WHAT THIS TASK INVOLVES. In the entries below, how many lines contain "target"? Answer with the number and nothing else.

INPUT.
━━━━━━━━━━━━━━━━

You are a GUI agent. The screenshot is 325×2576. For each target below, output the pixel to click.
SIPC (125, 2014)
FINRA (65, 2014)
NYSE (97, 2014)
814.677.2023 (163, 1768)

━━━━━━━━━━━━━━━━

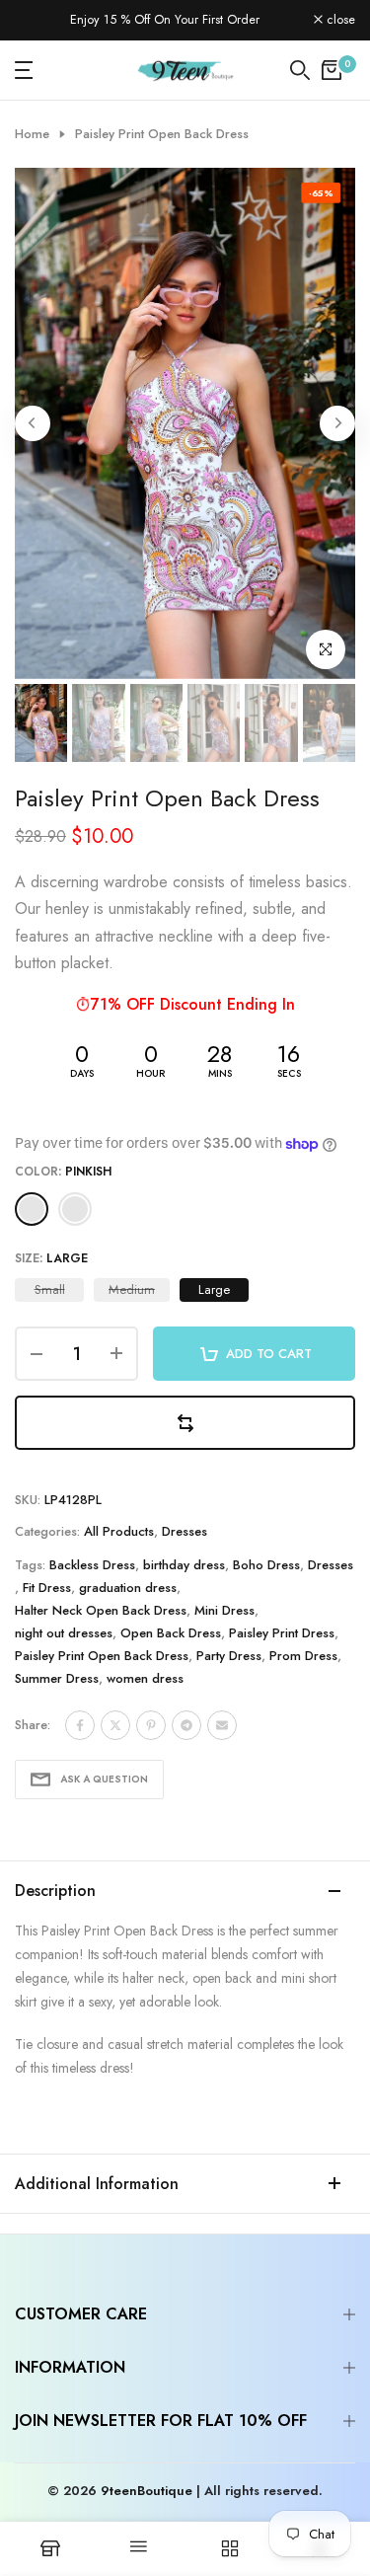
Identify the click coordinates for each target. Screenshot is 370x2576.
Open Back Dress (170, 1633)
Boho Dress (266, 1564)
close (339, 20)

━━━━━━━━━━━━━━━━

EXERCISE ANSWER. 2